Indeed, it will be rather exciting to see a “technological” Ariel in Stratford in November. I have spent some time investigating the echoes of machinery and invention that reverberate around the “spirit” in the play.
The Renaissance made little distinction between magic and technology, and the two were often part of the same discourse. Both magic and machinery have their roots in what the period called “natural philosophy”–where the beginnings of modern science can be detected. In writings on technology, invention, and machinery, the language and philosophy of scientific progress is blurred with terms of and allusions to alchemical magic: both were seen as forms of technological creation.

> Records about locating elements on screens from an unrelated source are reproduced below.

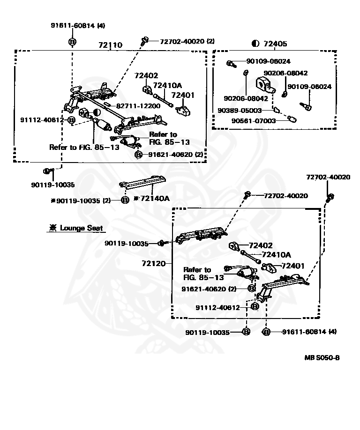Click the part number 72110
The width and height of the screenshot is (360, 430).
pos(110,44)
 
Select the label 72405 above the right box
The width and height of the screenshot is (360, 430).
pos(275,44)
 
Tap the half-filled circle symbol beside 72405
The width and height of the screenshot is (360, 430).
pos(255,44)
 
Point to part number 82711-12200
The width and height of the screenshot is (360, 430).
pos(138,106)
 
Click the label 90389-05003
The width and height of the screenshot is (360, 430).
pos(240,110)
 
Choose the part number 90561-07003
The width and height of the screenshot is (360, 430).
pos(254,121)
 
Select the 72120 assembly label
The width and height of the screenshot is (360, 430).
pos(154,264)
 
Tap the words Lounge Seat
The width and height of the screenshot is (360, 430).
pos(81,228)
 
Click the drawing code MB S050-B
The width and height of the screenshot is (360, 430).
pos(322,357)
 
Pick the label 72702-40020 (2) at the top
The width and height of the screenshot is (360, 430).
pos(187,41)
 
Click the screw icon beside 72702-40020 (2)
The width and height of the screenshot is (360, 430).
pos(144,41)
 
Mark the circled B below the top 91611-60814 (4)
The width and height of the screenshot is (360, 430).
pos(72,42)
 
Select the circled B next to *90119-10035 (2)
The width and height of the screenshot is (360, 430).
pos(125,200)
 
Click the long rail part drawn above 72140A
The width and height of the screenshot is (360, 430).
pos(142,182)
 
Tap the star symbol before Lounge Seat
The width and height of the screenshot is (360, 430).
pos(52,228)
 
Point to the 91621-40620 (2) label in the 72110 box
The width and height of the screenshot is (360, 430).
pos(176,155)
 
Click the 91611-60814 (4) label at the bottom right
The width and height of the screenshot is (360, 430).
pos(309,332)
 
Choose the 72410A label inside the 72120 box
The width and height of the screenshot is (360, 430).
pos(276,255)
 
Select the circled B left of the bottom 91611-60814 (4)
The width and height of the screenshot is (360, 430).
pos(266,332)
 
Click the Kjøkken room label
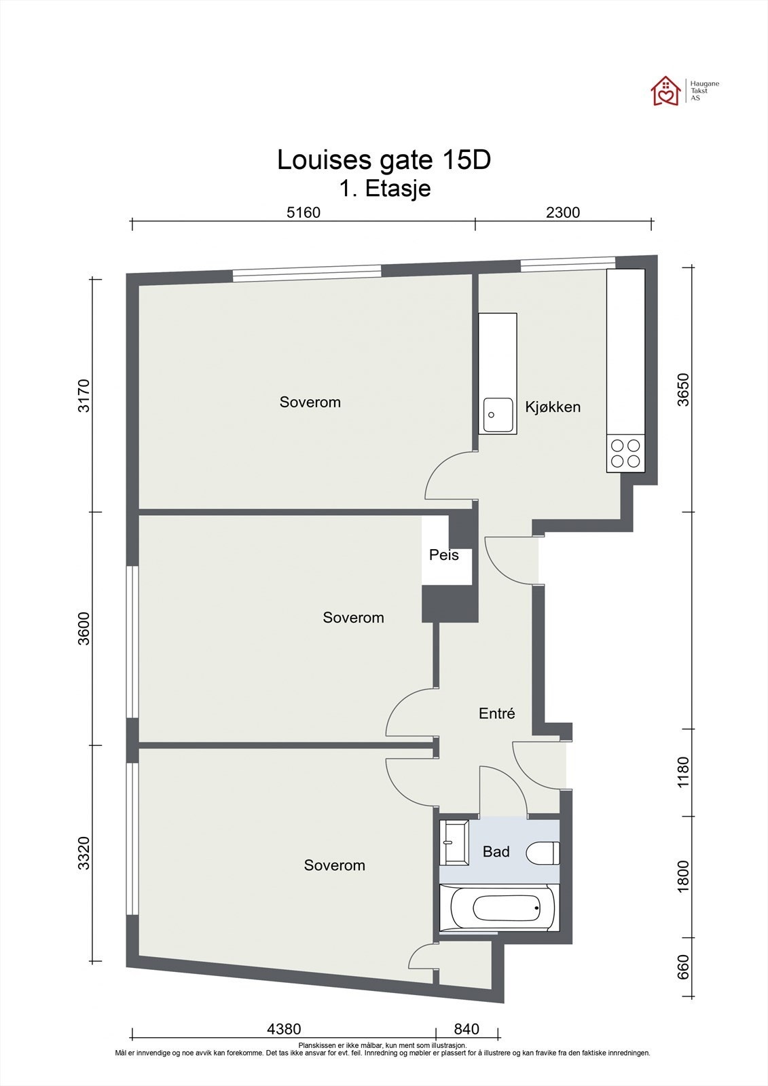(553, 407)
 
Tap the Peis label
(444, 555)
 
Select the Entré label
(497, 713)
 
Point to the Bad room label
(496, 851)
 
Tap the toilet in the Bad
(543, 853)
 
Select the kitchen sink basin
(498, 415)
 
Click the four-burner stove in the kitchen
(625, 453)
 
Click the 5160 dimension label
(304, 212)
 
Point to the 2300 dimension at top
(563, 212)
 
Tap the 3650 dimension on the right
(682, 390)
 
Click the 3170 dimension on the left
(84, 396)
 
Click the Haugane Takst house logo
(665, 91)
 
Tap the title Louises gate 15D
(384, 160)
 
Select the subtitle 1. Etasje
(385, 188)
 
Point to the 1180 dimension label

Dreams and fantasies of technology were prevalent, and the “mage/proto-scientist” Roger Bacon (c.1219-c.1292) was frequently invoked throughout the sixteenth and seventeenth centuries as an authority on technological possibilities. The sixteenth-century prose history, The Famous Historie of Fryer Bacon, for instance, suggest an early idea of an aeroplane:
an Instrument may be made to flye withal, if one sit in the midst of the Instrument, & doe turne an Engine, by which the wings being Artifically composed, may beat ayre after the manner of a flying Bird. (C4r)

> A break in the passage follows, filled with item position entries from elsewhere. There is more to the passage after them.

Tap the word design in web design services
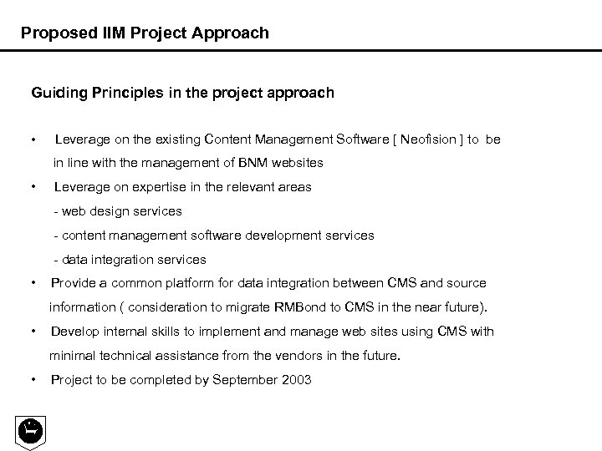[x=107, y=211]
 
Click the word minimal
[x=74, y=356]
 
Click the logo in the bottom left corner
[x=31, y=430]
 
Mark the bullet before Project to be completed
[x=32, y=380]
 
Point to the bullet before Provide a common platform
[x=32, y=283]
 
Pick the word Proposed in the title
[x=52, y=33]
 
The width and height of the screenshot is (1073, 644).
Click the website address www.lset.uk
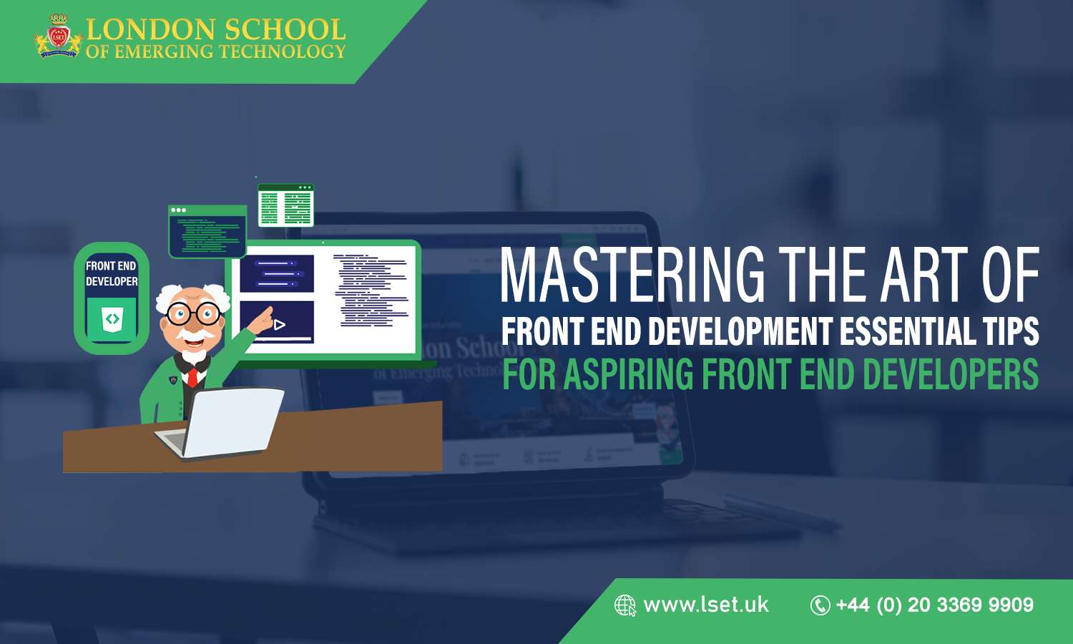click(706, 605)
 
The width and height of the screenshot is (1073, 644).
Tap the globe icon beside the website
click(624, 605)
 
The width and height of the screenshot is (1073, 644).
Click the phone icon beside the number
click(820, 605)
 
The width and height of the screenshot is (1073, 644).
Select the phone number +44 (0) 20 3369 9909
click(935, 605)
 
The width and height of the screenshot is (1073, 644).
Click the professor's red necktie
click(192, 376)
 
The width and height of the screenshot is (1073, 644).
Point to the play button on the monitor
click(279, 325)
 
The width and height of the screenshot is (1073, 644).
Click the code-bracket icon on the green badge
click(112, 319)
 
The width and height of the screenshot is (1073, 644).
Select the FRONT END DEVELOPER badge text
click(112, 273)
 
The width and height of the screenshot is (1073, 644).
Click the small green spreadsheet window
click(285, 205)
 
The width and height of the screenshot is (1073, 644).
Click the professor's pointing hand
click(263, 319)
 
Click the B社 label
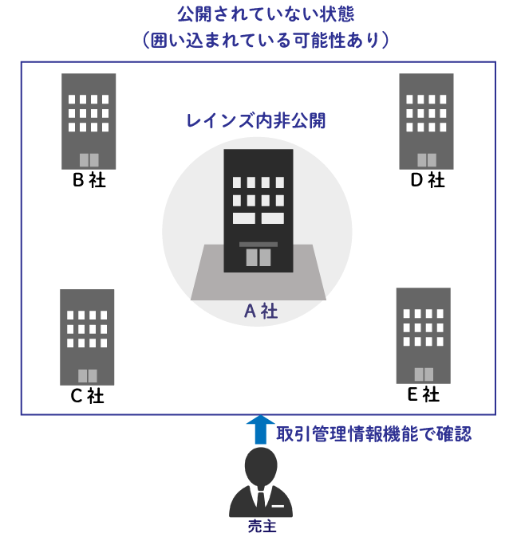pos(89,180)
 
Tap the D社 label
pos(428,180)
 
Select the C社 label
pos(87,396)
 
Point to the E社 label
pos(424,394)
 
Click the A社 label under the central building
pos(261,312)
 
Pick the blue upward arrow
pos(261,429)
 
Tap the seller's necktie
pos(261,500)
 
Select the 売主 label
pos(262,526)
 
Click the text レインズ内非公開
pos(256,120)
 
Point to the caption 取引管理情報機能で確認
pos(374,434)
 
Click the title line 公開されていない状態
pos(266,14)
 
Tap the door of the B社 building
pos(89,160)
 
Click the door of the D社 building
pos(427,160)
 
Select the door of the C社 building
pos(88,376)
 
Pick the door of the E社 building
pos(424,374)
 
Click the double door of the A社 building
pos(258,257)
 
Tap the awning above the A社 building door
pos(258,244)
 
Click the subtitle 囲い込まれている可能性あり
pos(265,41)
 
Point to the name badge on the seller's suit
pos(278,506)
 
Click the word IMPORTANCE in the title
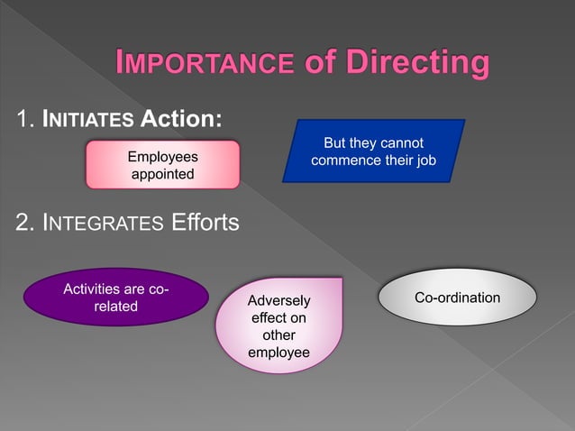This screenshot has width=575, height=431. coord(205,64)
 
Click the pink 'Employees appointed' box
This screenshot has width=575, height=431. coord(162,164)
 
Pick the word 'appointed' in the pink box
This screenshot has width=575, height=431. coord(162,173)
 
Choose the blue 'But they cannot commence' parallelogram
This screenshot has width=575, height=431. coord(373,151)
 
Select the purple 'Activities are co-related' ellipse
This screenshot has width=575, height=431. coord(115,298)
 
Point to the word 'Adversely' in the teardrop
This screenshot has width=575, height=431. coord(278,300)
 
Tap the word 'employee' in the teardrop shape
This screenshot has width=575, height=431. coord(278,352)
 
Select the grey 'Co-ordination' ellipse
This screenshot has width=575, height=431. coord(457,298)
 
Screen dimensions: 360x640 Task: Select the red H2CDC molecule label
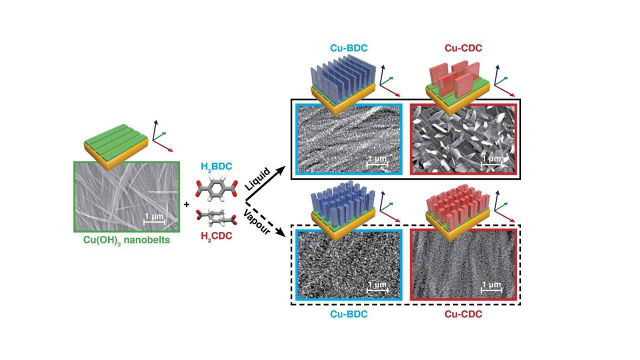click(x=216, y=236)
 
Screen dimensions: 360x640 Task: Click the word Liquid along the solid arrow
click(x=258, y=179)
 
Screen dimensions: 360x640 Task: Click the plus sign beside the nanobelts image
click(x=186, y=204)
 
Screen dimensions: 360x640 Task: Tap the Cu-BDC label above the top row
click(x=348, y=48)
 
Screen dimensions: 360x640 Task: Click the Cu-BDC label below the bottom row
click(x=348, y=314)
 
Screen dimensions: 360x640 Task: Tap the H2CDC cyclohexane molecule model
click(x=216, y=218)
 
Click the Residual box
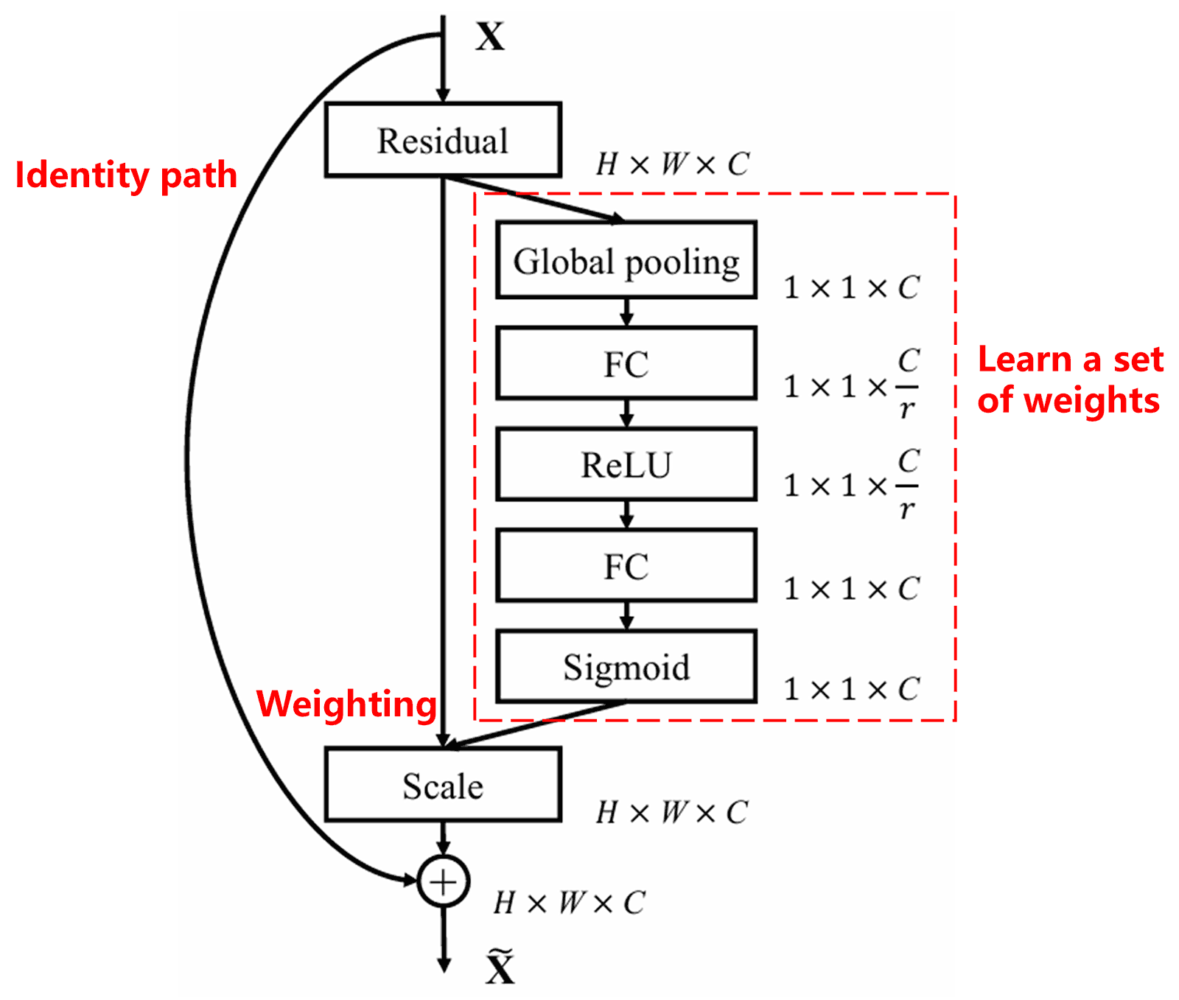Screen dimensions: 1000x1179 tap(443, 140)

One of Ariel’s entrances in The Tempest recalls such a moment, and the spirit is described in technological detail from “puppetry” to musical instruments:
The windes did sing it to me: and the Thunder
(That deepe and dreadfull Organ-Pipe) pronounc’d
The name of Prosper . . .
Two manuscripts (c. 1603) in the British Library describe fantastical inventions imagined by Henry Reginald. They devise a secure method of communication: a “flying messenger” who can transport “secrete Intelligence” (MS 4403 f.154; MS 4384 f.72a). Ariel seems to represent such a figure/device, descending like a “Harpey” to deliver Prospero’s message and perform some rather impressive stage effects.

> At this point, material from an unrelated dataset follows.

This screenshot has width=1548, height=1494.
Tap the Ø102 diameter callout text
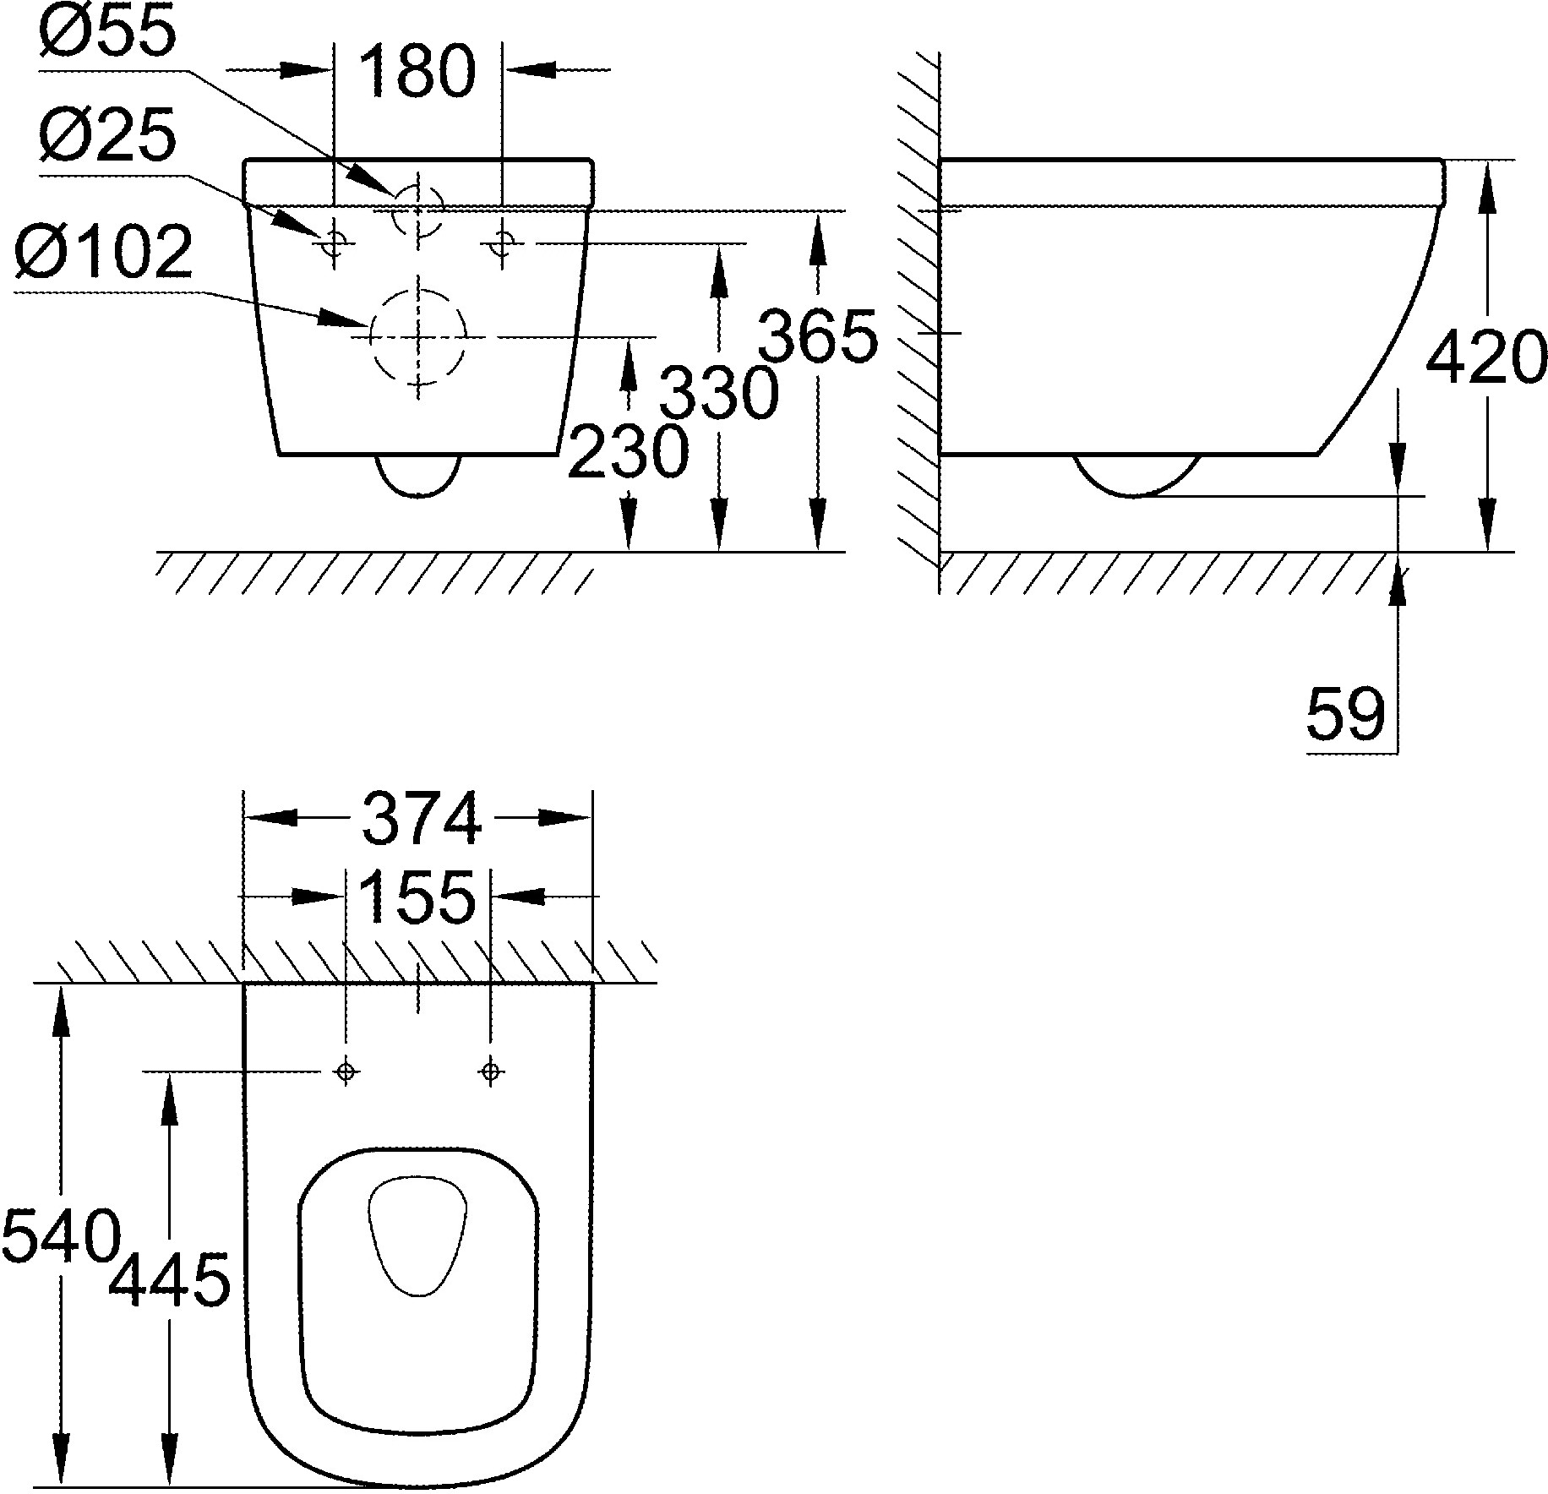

As a character who echoes not only masque spectacle but actual technological innovations (and there are further parallels with machine books, inventions, and perpetual motion machines), it seems perfectly fit that Ariel should be reimagined with today’s technology, as an avatar. Julie Taymor’s Tempest (2010) presented a part-CGI Ariel (Ben Whishaw) and Lucy Bailey’s The Winter’s Tale (RSC, 2013) featured an exit pursued by a CGI bear; both experimentations enliven the plays with twenty-first-century “devices,” mixing media and adding an element of “marvel” to familiar texts.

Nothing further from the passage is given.